Caccia ricreativa nelle città e nelle aree protette
I cinghiali sono ampiamente diffusi nelle campagne, ma sono stati avvistati di recente anche nelle zone centrali di Roma, attratti dai cassonetti della spazzatura cronicamente stracolmi della Città Eterna.
In seguito a una modifica sostenuta dal partito «Fratelli d'Italia» della presidente del Consiglio Giorgia Meloni, sarà consentita la cattura e l'uccisione di animali selvatici nelle aree urbane e protette.

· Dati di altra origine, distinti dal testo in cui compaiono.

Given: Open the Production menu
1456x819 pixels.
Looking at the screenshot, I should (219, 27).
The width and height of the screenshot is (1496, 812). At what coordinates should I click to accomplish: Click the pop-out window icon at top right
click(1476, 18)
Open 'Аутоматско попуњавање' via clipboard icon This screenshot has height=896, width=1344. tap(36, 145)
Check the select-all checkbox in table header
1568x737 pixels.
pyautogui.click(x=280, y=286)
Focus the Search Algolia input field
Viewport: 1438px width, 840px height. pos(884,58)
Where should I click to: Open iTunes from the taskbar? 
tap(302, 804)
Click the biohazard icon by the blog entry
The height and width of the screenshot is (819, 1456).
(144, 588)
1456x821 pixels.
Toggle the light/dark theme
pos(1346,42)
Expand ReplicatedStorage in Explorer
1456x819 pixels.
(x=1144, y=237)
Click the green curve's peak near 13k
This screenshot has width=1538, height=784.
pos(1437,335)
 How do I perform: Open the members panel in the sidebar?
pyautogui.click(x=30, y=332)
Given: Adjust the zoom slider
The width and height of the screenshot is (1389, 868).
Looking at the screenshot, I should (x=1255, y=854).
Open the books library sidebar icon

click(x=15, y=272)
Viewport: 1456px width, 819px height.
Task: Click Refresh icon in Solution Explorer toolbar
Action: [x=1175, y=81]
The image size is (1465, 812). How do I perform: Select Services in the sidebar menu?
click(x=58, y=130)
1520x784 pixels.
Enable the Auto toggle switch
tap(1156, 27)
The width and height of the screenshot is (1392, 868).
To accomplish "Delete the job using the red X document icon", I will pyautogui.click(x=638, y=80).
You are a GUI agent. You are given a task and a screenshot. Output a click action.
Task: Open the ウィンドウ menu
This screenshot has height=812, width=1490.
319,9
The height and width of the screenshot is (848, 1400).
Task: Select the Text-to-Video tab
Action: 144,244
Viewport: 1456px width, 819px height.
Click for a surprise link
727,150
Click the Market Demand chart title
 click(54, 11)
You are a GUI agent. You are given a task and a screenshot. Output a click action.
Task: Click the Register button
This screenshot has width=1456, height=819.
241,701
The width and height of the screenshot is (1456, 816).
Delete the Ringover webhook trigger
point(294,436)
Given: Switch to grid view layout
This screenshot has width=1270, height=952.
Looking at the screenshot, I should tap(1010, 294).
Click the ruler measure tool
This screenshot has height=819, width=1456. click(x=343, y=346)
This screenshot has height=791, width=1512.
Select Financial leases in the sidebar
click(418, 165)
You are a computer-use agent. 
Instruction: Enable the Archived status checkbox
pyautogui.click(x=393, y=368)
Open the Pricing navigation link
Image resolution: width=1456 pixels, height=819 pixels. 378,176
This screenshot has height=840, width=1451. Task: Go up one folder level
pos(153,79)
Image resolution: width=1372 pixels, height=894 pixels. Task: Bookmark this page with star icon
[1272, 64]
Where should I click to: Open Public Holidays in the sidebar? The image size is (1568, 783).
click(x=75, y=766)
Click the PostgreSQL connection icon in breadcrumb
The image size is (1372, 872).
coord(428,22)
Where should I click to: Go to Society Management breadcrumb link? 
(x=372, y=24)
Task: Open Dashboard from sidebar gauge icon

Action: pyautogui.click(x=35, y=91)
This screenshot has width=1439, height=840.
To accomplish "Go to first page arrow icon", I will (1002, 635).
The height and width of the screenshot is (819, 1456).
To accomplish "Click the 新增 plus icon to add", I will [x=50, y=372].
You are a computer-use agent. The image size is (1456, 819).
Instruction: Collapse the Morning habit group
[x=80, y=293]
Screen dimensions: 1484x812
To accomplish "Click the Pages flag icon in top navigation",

Agenti di polizia locali e regionali, la polizia forestale nazionale e cacciatori ricreativi con licenza potranno partecipare alle operazioni.
La misura è contenuta in un emendamento al disegno di legge di bilancio 2023, che dovrebbe essere approvato entro la fine dell'anno.
L'emendamento stabilisce inoltre che gli animali selvatici cacciati possono essere consumati, a condizione che le autorità sanitarie li ritengano idonei al consumo umano.
La lobby agricola applaude, i Verdi protestano
La lobby agricola Coldiretti ha accolto con favore la riforma, dichiarandola urgentemente necessaria, «poiché l'Italia è invasa da 2,3 milioni di cinghiali nelle città e nelle campagne».
I cinghiali si avvicinano sempre più a case, scuole e parchi, distruggono i raccolti, attaccano il bestiame e causano incidenti stradali, ha dichiarato il presidente dell'associazione degli agricoltori, Ettore Prandini.
Un deputato di Fratelli d'Italia, Francesco Michelotti, ha affermato che solo chi è mosso da una «cieca ideologia ambientalista» o vive in nobili quartieri urbani potrebbe opporsi alla misura.
Il leader dei Verdi, Angelo Bonelli, ha definito la legge una concessione alla lobby della caccia e ha dichiarato che ciò avrebbe violato la Costituzione italiana e le normative europee sulla protezione della natura. «Ci difenderemo in Parlamento, ma abbiamo preparato un ricorso all'Unione Europea», ha dichiarato Bonelli, aggiungendo di essere certo che Bruxelles avvierà procedure legali contro l'Italia.